My mom's "celebration of life" service was Thursday evening, and it was very beautiful. Heartbreaking, in fact. There were constant photo shows running on two flat screen tv's and watching that was one of the hardest things I have ever done. They were wonderful family pics, taken at way happier times, over many years - pictures of her with all the grandkids, and her with her dogs, and her with us, and her husband, and her family, and there she was...always laughing. Sadly, we hadn't seen her laugh in a long, long time. Her pain and suffering had been going on way too long...and that alone is proof that she needed to go on to the next life, but damn, I never knew it would hurt this much. I couldn't believe the number of people that came. She was loved, alot. It was a surprise to me, not because I didn't think people loved her, but my mom was a lot like me, or should I say I am like her?, but she said what she thought, often when she thought it--appropriate or not---and didn't "socialize" unless she damned well felt like it. In her later years, there was little of that. But no one forgot her.
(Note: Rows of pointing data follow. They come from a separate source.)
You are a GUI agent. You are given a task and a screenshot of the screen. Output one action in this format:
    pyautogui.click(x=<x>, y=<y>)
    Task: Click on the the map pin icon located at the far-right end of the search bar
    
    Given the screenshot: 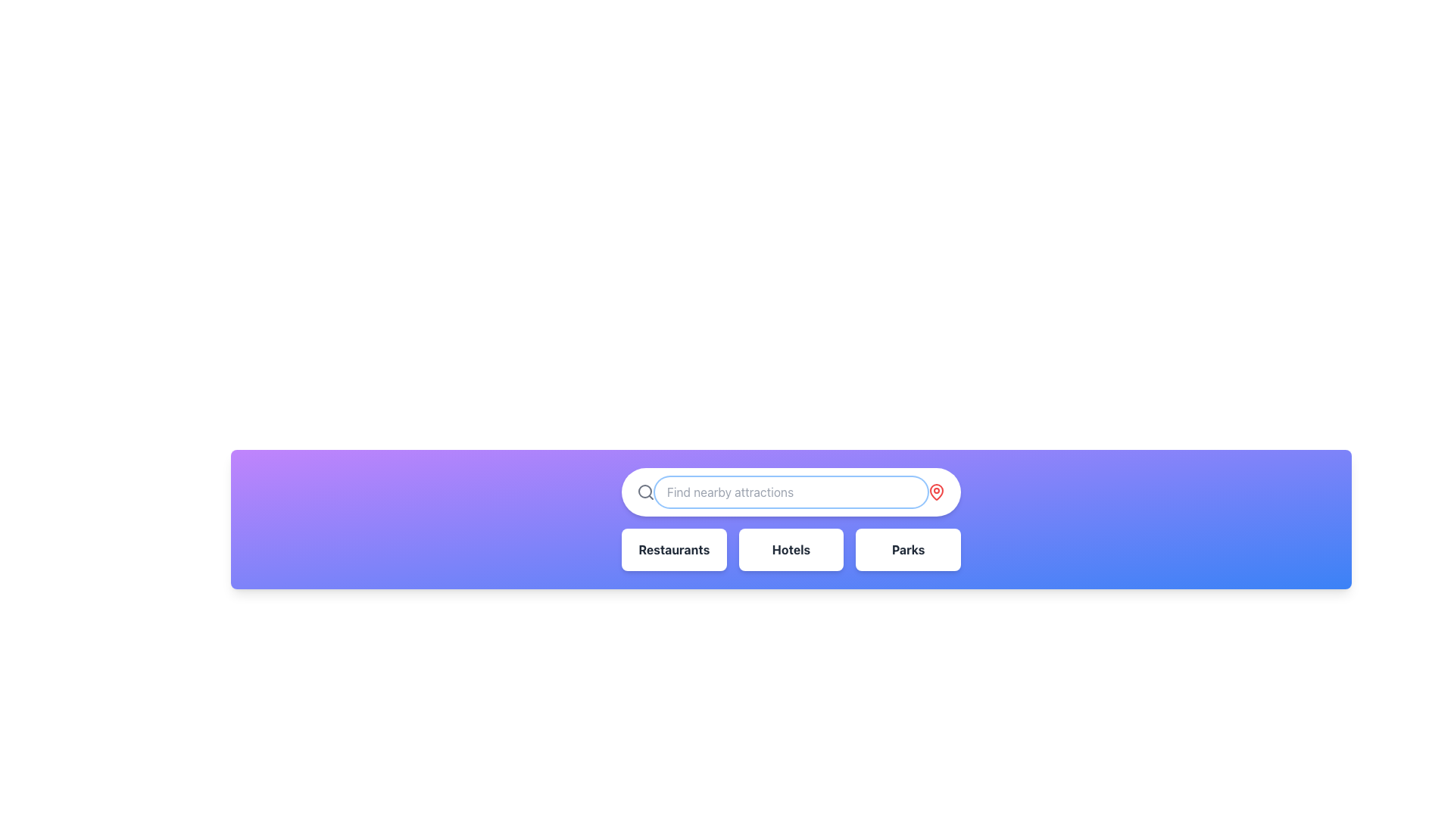 What is the action you would take?
    pyautogui.click(x=936, y=492)
    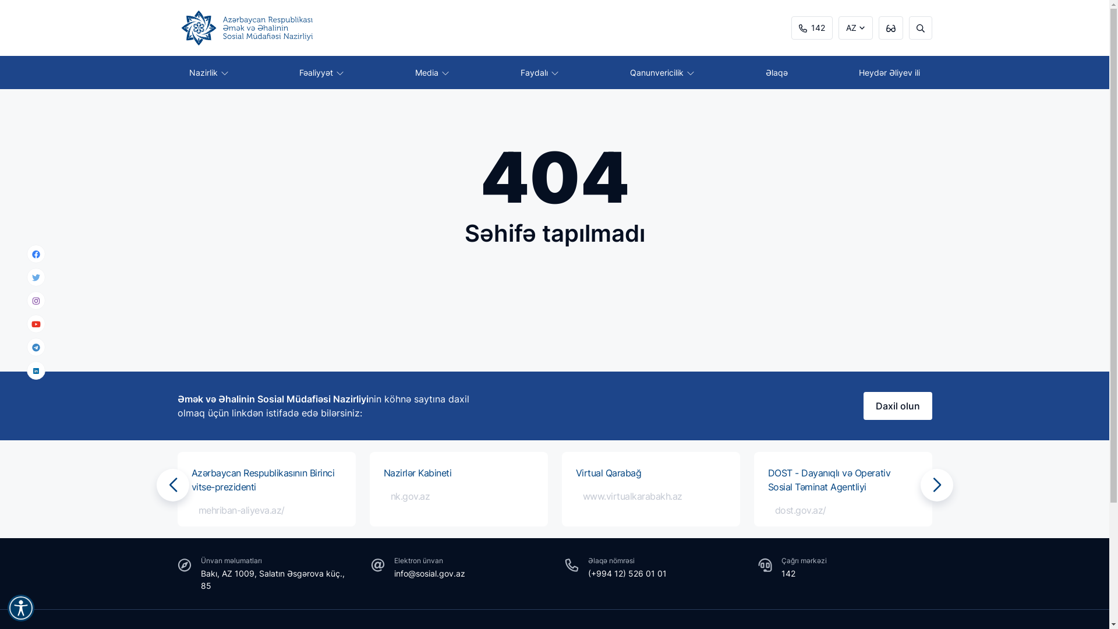 This screenshot has height=629, width=1118. What do you see at coordinates (863, 405) in the screenshot?
I see `'Daxil olun'` at bounding box center [863, 405].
And that made me happy in a really sad kind of way. We did exactly as she wished and had her body donated to the University of Iowa Medical School, even though I was and still am not completely sold on that idea. I read what they do with those bodies, and I commend her on wanting to help in that way, but it is hard for the family. So she was not "there" at her service -- she had strict rules that NO ONE was to view her after her death, other than immediate family, and in one way, I am sorry I did that--when there is to be no funeral, they don't try to make the deceased look "nice" if you all know what I mean. I want to remember her as she was alive and happy, and the last time I looked at her was nothing like that. My sister Trav also was there to see her, and she feels completely different about it, it helped her a great deal to see what she felt was peace in my mom's face. I guess we are all different, even with something like this.
So, I will be fine. I mean, I am functioning, I can laugh and smile and talk and carry on with all things normal. But there is this hole in my heart, or my soul, or something. I feel empty right now, empty and sad. I know where she is---believe me, I know my mom is sitting with God right now, she was a christian and loved Jesus with all her heart. And of course, that makes me happy. But here, back in this life, on this earth, there is a hole in my ozone...and I suspect it will never be all the way closed again.